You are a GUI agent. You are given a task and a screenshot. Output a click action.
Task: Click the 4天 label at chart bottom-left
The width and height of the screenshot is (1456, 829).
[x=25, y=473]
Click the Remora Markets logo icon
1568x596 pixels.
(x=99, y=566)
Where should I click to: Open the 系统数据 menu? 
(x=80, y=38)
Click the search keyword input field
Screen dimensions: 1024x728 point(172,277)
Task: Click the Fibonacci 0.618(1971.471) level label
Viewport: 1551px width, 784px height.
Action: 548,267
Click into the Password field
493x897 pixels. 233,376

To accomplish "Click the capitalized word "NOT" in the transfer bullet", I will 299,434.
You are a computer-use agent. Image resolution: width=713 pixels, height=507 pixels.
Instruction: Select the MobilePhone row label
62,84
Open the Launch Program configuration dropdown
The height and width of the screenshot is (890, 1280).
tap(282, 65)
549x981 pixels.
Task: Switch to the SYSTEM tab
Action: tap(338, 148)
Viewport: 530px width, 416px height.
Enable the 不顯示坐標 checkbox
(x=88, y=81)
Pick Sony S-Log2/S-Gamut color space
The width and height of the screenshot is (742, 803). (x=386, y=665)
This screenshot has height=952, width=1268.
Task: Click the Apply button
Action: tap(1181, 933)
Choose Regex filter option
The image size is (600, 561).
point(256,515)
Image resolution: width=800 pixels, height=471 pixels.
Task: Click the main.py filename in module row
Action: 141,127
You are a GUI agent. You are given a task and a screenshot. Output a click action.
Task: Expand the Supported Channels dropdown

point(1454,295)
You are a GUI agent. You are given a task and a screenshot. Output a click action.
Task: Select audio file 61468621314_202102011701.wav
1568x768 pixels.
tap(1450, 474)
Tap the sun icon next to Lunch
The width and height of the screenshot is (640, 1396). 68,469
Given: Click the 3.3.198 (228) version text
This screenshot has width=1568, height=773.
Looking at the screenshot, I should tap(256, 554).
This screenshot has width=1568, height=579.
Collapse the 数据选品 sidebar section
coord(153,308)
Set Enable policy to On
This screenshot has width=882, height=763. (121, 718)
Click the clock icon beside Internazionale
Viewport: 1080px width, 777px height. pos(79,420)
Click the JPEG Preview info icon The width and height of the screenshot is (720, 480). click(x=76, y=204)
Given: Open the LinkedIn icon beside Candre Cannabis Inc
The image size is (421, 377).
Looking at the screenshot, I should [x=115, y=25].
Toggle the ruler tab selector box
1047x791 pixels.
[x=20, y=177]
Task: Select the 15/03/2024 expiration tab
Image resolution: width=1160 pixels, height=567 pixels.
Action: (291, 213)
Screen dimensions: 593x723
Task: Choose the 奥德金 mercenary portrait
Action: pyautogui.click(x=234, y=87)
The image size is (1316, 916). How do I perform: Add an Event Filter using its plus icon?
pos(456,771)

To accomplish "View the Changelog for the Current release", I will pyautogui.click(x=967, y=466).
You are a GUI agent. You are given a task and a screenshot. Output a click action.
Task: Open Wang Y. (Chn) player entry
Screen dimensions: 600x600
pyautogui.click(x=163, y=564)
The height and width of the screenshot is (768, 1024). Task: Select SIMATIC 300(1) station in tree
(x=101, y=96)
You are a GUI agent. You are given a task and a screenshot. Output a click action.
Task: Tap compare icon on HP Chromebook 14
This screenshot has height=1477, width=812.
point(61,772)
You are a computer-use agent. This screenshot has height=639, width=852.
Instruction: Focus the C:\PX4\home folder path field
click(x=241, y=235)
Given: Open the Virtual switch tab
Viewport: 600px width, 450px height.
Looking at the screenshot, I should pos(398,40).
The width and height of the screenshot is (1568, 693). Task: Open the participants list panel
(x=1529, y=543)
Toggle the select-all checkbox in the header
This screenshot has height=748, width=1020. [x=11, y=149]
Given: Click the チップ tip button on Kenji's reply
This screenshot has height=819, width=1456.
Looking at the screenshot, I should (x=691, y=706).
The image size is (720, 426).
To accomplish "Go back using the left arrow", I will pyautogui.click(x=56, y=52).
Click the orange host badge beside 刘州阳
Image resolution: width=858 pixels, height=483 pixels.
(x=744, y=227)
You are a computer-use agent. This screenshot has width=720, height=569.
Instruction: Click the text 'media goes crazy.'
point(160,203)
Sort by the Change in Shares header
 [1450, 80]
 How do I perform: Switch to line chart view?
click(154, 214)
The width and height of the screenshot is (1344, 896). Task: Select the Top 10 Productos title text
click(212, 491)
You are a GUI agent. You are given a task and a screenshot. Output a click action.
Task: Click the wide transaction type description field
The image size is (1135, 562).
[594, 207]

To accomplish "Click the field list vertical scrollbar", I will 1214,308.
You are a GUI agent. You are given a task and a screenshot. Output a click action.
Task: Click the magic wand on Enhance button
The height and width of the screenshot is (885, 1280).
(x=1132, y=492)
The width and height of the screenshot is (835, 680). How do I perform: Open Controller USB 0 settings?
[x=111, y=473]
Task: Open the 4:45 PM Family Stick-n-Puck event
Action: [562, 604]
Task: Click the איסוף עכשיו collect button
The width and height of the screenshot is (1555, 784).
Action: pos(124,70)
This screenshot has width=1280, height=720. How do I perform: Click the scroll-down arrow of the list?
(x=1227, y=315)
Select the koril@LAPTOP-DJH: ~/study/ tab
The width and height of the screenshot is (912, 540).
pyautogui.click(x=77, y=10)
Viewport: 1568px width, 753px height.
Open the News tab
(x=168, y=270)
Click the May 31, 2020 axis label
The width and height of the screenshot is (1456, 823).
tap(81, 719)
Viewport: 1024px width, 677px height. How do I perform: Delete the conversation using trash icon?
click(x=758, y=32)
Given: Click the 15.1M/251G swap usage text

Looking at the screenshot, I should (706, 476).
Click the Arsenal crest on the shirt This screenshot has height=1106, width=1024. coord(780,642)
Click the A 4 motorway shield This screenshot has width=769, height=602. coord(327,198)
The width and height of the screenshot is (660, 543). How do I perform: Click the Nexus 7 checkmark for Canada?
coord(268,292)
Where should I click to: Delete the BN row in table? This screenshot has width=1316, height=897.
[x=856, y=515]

· · ·

* **Task objective**
The response should hold exactly the lines starting at the line with "Task: Open Wang Y. (Chn) player entry" and ending at the line with "Click the orange host badge beside 刘州阳", and no other line of the material above.

* **Answer to this problem**
Task: Open Wang Y. (Chn) player entry
Screen dimensions: 600x600
pyautogui.click(x=163, y=564)
The height and width of the screenshot is (768, 1024). Task: Select SIMATIC 300(1) station in tree
(x=101, y=96)
You are a GUI agent. You are given a task and a screenshot. Output a click action.
Task: Tap compare icon on HP Chromebook 14
This screenshot has height=1477, width=812.
point(61,772)
You are a computer-use agent. This screenshot has height=639, width=852.
Instruction: Focus the C:\PX4\home folder path field
click(x=241, y=235)
Given: Open the Virtual switch tab
Viewport: 600px width, 450px height.
Looking at the screenshot, I should pos(398,40).
The width and height of the screenshot is (1568, 693). Task: Open the participants list panel
(x=1529, y=543)
Toggle the select-all checkbox in the header
This screenshot has height=748, width=1020. [x=11, y=149]
Given: Click the チップ tip button on Kenji's reply
This screenshot has height=819, width=1456.
Looking at the screenshot, I should (x=691, y=706).
The image size is (720, 426).
To accomplish "Go back using the left arrow", I will pyautogui.click(x=56, y=52).
Click the orange host badge beside 刘州阳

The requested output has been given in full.